05/30/2026
I recently read something my friend Chad Sabora wrote, and it got me thinking about things I’ve seen play out in a very real way over time.
He was talking about how movements don’t usually lose themselves all at once. It happens slowly. People start out talking about solidarity, mutual aid, lived experience, all of it. And over time it shifts. It turns into protecting institutions, protecting funding, protecting access, protecting relationships.
That part hit me because I’ve watched it happen in real spaces I’ve been in.
In my experience, many people adapt to what the system rewards, and over time they become the system itself. That’s the point where things can get dangerous. And sometimes, people do become bad actors in their own right.
I’ve been in those rooms. I’ve gone toe-to-toe with some of the biggest organizations involved in this work. I don’t say that lightly.
When my son died, I wasn’t held by my county. I didn’t get support from those systems. I was left to deal with all of it on my own while still trying to survive it. These institutions did not support me. They left me for dead. So I built what I needed to build by myself because there was no other option.
And what that taught me is this: you don’t need permission to speak the truth about what you’ve lived through. I don’t need a seat at a table if the price is silence. I know exactly what I bring into those spaces.
I’ve never been funded by them. I’ve never been protected by them. I’ve never needed their approval to speak. So I don’t carry that pressure when I walk into a room. I just say what’s true.
And I’ve learned that movements don’t usually fall apart in one moment. They erode when protecting the system starts to matter more than protecting the people it was built to serve.
And I also want to say something about language in these spaces.
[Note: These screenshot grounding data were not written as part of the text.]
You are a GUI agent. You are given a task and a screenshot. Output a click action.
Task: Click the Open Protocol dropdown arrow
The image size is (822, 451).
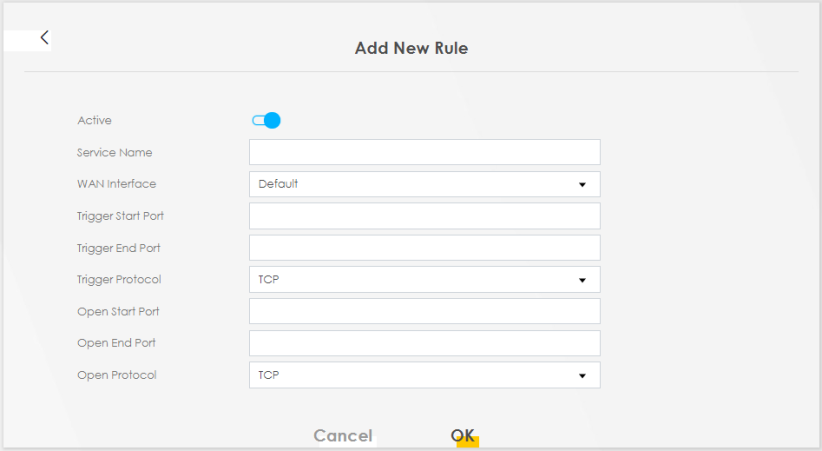point(581,375)
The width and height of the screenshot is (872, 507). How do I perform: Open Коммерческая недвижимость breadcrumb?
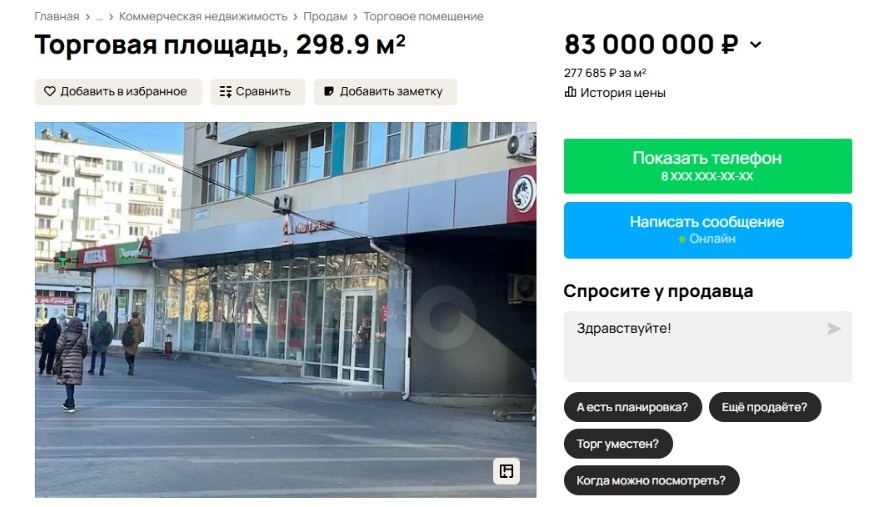click(203, 17)
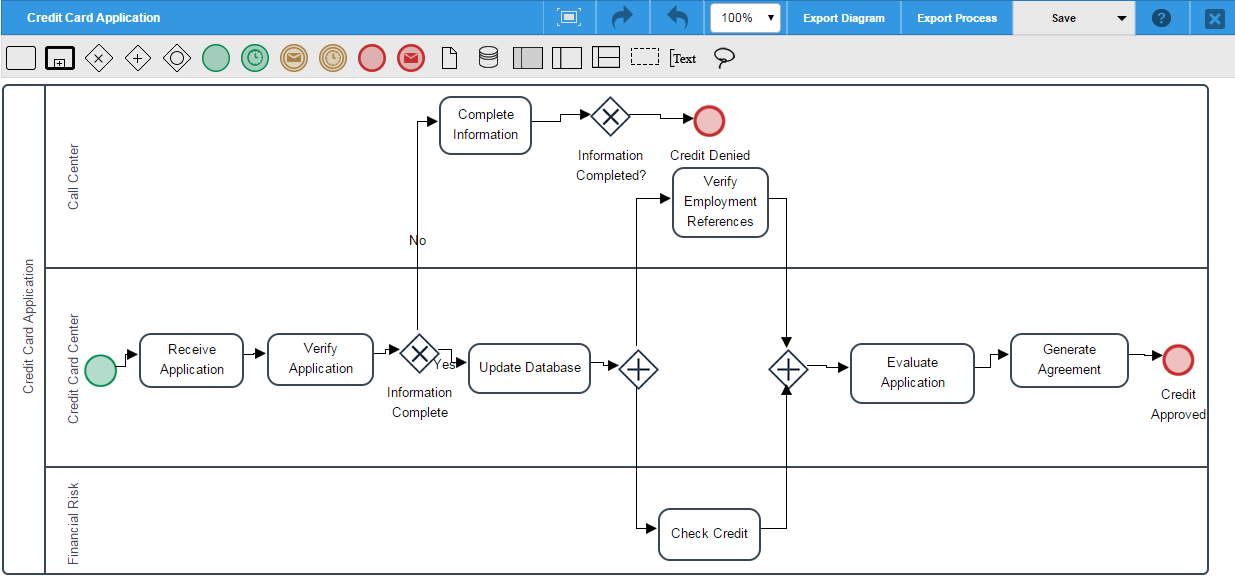Screen dimensions: 1235x577
Task: Open the 100% zoom dropdown
Action: tap(745, 18)
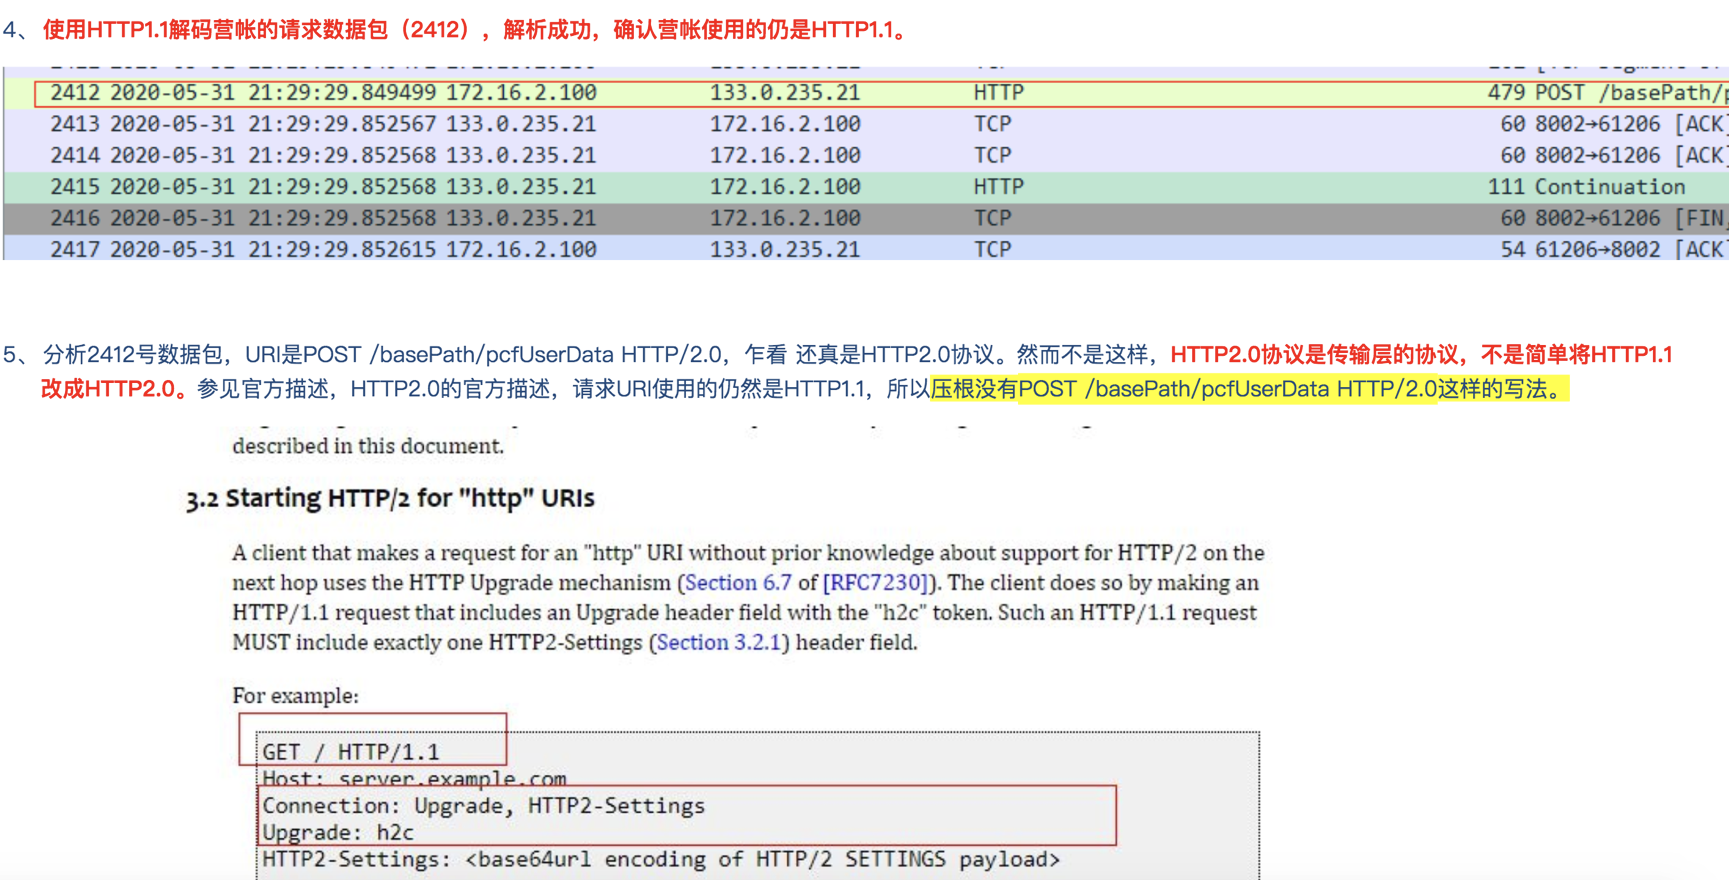1729x880 pixels.
Task: Click the Host: server.example.com line
Action: (414, 778)
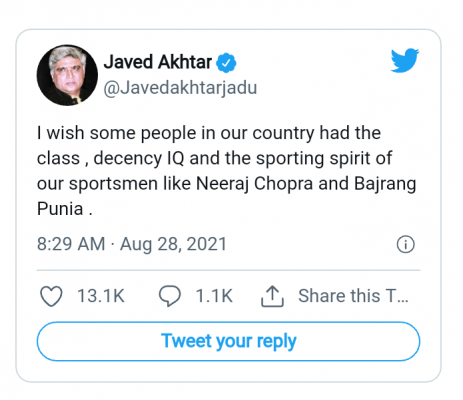Image resolution: width=463 pixels, height=400 pixels.
Task: Click the Twitter bird logo
Action: (405, 60)
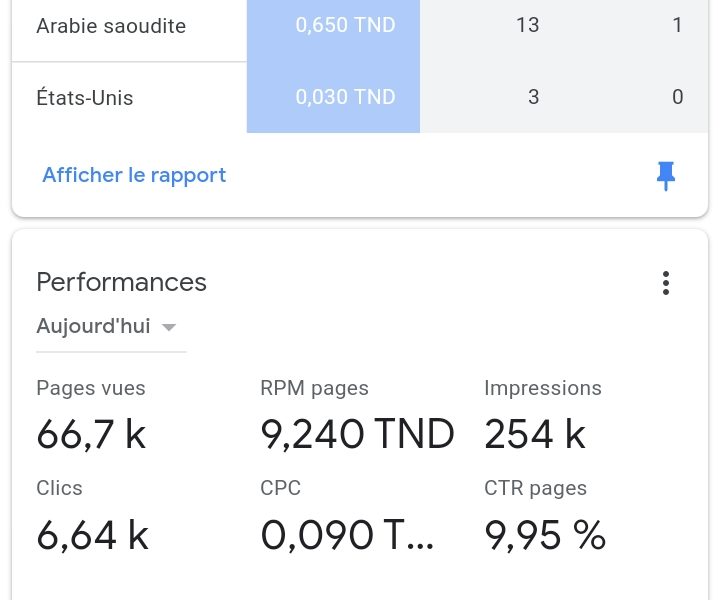
Task: Click the CPC label
Action: (281, 488)
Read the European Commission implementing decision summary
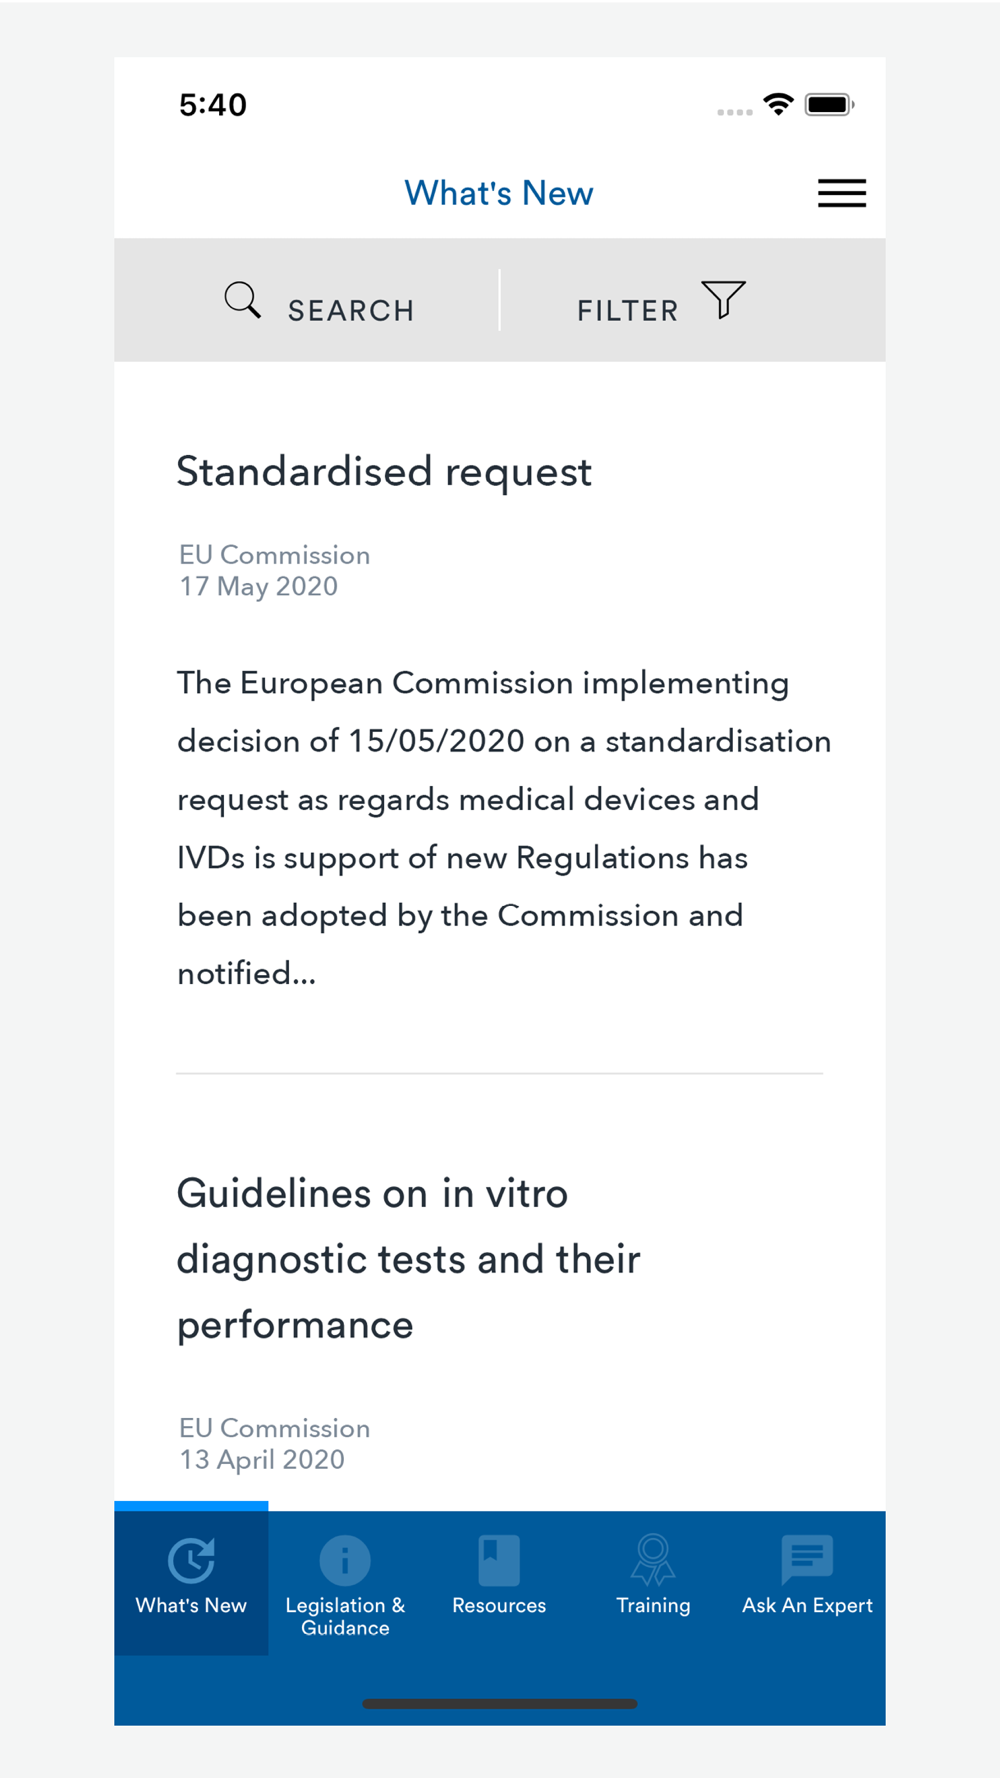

There’s this idea that you have to speak in soft, overly polished, institutional language to be taken seriously. Like if you don’t soften everything or package it the “right” way, you lose credibility.
I don’t believe that.
You can speak in plain language. You can speak directly. You can speak like a human being talking to other human beings. That doesn’t make it less valid. It makes it real.
Sometimes that polished language isn’t clarity. It’s distance. It’s people learning how to fit into systems instead of telling the truth about them.
I don’t need to speak their language to be understood. I can. Sometimes I do. But I’m not required to. And I’m not going to pretend that sterile language is the same thing as honesty.